→ BRIEF: Look for the line containing "Image resolution: width=1928" in the entries below, then print that line and all that follow it exactly.

── RECORDS TO USE ──

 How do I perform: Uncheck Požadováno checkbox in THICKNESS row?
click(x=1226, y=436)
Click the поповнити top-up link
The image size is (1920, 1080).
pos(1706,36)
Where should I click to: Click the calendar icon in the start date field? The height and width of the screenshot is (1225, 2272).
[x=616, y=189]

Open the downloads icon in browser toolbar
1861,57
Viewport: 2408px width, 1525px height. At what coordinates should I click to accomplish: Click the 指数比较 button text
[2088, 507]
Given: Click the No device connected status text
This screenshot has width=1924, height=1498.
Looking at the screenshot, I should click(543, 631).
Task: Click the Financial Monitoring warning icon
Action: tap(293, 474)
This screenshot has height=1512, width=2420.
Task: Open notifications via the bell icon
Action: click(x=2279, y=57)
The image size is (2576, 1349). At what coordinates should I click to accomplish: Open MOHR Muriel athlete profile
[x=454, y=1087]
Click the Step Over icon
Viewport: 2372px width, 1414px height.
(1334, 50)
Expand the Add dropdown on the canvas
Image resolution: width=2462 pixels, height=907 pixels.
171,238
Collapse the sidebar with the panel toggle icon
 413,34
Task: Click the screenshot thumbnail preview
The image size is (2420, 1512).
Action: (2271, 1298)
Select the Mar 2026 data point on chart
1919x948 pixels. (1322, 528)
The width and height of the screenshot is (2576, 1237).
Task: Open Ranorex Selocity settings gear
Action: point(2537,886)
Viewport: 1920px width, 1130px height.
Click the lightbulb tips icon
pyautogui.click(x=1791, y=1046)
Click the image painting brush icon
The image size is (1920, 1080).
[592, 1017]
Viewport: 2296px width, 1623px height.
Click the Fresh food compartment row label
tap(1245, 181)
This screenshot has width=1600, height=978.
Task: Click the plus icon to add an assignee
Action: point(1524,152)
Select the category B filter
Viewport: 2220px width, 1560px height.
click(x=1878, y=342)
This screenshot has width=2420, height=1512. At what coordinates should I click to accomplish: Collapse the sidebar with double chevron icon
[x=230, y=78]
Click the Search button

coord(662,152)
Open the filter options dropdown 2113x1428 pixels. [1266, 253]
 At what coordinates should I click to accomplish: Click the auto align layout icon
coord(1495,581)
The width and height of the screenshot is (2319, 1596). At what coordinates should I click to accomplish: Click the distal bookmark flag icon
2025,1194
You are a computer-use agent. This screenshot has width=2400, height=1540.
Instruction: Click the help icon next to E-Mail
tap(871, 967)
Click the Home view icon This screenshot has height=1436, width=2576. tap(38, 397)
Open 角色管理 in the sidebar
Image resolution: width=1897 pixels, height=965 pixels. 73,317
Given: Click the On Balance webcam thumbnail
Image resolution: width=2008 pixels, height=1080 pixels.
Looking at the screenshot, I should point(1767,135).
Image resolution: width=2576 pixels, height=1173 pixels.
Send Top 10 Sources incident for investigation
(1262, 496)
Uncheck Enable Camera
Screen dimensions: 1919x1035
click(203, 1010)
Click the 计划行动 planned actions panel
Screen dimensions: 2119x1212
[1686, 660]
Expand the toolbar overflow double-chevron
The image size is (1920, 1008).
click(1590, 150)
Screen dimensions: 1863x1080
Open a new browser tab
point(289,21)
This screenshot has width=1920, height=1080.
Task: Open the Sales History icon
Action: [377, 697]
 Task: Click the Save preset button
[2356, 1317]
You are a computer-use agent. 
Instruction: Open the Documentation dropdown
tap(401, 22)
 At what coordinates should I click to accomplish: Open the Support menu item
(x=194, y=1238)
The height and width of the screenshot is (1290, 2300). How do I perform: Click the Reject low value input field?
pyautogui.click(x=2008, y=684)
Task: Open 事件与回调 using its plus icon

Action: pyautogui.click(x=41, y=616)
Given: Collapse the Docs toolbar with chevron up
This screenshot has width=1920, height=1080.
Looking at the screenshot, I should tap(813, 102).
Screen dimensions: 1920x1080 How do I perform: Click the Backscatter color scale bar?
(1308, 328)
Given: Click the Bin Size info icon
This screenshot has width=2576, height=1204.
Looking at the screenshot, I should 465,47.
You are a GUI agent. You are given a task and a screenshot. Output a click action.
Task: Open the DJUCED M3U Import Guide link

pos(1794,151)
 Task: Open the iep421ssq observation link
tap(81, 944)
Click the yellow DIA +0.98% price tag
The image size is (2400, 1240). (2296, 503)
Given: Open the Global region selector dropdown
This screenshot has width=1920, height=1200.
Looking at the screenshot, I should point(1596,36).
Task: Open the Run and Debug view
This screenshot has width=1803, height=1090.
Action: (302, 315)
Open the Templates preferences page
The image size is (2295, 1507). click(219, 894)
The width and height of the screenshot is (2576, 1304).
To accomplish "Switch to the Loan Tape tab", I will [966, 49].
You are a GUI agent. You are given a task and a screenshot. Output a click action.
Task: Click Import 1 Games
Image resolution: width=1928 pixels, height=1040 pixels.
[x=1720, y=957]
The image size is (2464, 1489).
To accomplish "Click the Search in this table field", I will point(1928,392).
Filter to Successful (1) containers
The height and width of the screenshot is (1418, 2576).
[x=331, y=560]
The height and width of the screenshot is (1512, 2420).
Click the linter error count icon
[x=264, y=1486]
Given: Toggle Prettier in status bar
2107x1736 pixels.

───

→ EXERCISE OUTPUT:
Image resolution: width=1928 pixels, height=1040 pixels.
[x=1720, y=957]
The image size is (2464, 1489).
To accomplish "Click the Search in this table field", I will point(1928,392).
Filter to Successful (1) containers
The height and width of the screenshot is (1418, 2576).
[x=331, y=560]
The height and width of the screenshot is (1512, 2420).
Click the linter error count icon
[x=264, y=1486]
Given: Toggle Prettier in status bar
2107x1736 pixels.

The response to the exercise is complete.